4 Replies Latest reply on Sep 25, 2014 1:08 PM by malware-alerts

    High volume (bytes from client) from MWG to http://mwg_ip:port/crossdomain.xml

    malware-alerts

      We currently use MWG in a transparent router setup with version 7.4.2.2

       

      The appliance has 3 interfaces enabled:

      1 external (ETH0)

      1 internal that intercepts http/https/ftp traffic (ETH1)
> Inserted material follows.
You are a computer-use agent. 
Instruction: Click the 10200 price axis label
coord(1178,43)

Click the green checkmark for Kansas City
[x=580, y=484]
      1 dedicated for accessing the GUI and for central management.(ETH3)

       

      When reporting on Web Usage in CSR (Sum of Bytes from client / per site) the top site (87% of 'all bytes from client' transferred) is always the MWG appliance itself, on eth3.

       

      When looking at the report details, all hits for this site are for the URL: http://MWG_ETH3_IP:proxy_port/crossdomain.xml

       

      I don't have the username since the appliances are currently in transparent router mode and don't authenticate.

       

      Looking at the browser information of each hit, it's always the same (Chrome on 64-bits windows) and I'm deducting that it's MY browser "causing" these hits since our standard browser is IE, only a subset of people actively use Chrome and only a subset of people using Chrome have 64-bits Windows and the users' browser traffic travels from ETH1 to ETH0.

       

      The CSR report I'm looking at is for the last 24hours and my browser was opened on the management GUI of MWG (ETH3) pretty much all day.

       

      I can see the same 'pattern' in the MWG dashboards: the top 2 "Source IPs by bytes transferred" are #1 the external interface IP (ETH0) and #2 the management interface IP (ETH3)

       

      Looking at the number of "bytes from client" transferred for each 'GET' request in the detailed CSR report, it varies from 2MB to over 341MB (no particular order or pattern)

       

      Here is the typical details page from the CSR report  (Edited to remove IP and hostname)

       

      Action taken:Allow
      Agent name:Mozilla/5.0 (Windows NT 6.1; WOW64) AppleWebKit/537.36 (KHTML, like Gecko) Chrome/37.0.2062.120 Safari/537.36
      Application name:-
      Application protocol:http
      Browse time:36 seconds
      Browser name:Chrome
      Browser name and version:Chrome 37.0
      Bytes:82.91 MB
      Bytes from client:82.83 MB
      Bytes from server:81.47 kB
      Cache result:Miss
      Cache result detailed:Miss:Other/Unknown
      Cache status:-
      Category name:-
      Content type:-
      Date and time:9/23/14 1:19:41 AM
      File extension:-
      HTTP status:502
      IP address:MWG_ETH3_IP
      Log source name:mwg_hostname
      Log source type:McAfee Web Gateway (Webwasher)
      Malware name:-
      Method:GET
      Protection area:-
      Reputation:Unverified
      Site:MWG_ETH3_IP
      URL:http://MWG_ETH3_IP:proxyport/crossdomain.xml

       

      Anyone has any idea what this is all about?